A pocas horas de la posible declaración unilateral de independencia, el Govern no avanza pista alguna sobre la declaración del presidente de la Generalidad, Carles Puigdemont, pero sí califican estos momentos de "apasionantes". El consejero de la Presidencia, Jordi Turull, ha expuesto los acuerdos adoptados por el ejecutivo catalán en la reunión de esta mañana, pero no ha querido avanzar nada del contenido de la comparecencia de Puigdemont, prevista para las 18.00 horas ante el pleno del Parlament.
Pese a que Puigdemont ha podido avanzar esta mañana a sus consellers los detalles de la declaración, Turull no ha querido hacer "ninguna referencia al contenido de la intervención del presidente de la Generalitat", alegando que "las deliberaciones del Govern son secretas" y antes de la cita de esta tarde es conveniente no dar pie a posibles "confusiones". "Seré un frontón", se ha disculpado ante los periodistas que llenaban la sala de prensa del Palau de la Generalidad ante la expectación levantada por la posibilidad de que Puigdemont lea esta tarde una declaración de independencia de Cataluña.
Lo que sí ha querido dejar claro es que el Govern está "absolutamente cohesionado" en torno a la intervención de Puigdemont, pese al intenso debate interno de los últimos días en el mundo soberanista, especialmente en las filas del PDeCAT. El consejero de Empresa y Conocimiento, Santi Vila, propuso hace unos días una "tregua" entre gobiernos que implique aparcar decisiones unilaterales como una declaración de independencia. No obstante, Puigdemont ultimaba este lunes una declaración de independencia con la previsión de iniciar un "proceso constituyente" en Cataluña, según explicaron a Efe diversas fuentes soberanistas.
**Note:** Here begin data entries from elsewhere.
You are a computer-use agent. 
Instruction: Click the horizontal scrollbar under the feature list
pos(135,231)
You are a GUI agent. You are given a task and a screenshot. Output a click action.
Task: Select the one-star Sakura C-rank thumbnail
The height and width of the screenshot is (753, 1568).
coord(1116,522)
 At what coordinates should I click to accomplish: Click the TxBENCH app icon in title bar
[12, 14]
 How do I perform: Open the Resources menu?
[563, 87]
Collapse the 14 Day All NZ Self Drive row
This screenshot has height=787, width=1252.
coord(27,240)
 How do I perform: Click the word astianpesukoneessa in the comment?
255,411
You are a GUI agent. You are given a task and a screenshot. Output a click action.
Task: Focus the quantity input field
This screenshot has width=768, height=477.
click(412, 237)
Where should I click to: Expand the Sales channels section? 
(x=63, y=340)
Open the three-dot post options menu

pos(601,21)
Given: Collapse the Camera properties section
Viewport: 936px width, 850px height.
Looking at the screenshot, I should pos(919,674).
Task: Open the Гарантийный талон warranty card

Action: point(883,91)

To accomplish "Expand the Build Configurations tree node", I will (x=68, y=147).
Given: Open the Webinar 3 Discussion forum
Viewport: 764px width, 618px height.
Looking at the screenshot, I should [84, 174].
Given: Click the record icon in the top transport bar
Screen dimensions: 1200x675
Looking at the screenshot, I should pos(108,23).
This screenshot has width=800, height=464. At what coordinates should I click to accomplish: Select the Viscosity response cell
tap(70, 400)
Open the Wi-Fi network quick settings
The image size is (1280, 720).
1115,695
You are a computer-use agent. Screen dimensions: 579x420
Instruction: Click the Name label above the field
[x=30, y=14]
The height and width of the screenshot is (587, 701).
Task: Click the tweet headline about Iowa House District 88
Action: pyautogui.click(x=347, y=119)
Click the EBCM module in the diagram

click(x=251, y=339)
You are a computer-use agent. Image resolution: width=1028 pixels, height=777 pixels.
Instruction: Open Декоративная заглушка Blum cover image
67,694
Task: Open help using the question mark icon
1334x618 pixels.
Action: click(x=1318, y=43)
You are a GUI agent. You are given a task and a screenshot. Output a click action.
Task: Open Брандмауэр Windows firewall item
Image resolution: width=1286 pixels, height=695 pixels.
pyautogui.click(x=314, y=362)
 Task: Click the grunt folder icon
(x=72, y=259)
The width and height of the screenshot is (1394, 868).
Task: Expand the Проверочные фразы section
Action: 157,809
Según las fuentes consultadas, la declaración de Puigdemont -que no se votará- hará énfasis en la voluntad de diálogo del Govern para encauzar su pulso con el Estado e insistirá en la necesidad de buscar una mediación. De acuerdo con los borradores, Puigdemont se plantea una declaración de independencia con "efectos progresivos", en la que para algunas cuestiones se proclamaría que Cataluña pasa a ser soberana, mientras que en otros asuntos la desconexión requeriría una negociación directa con el Estado o una mediación internacional para resolver el contencioso.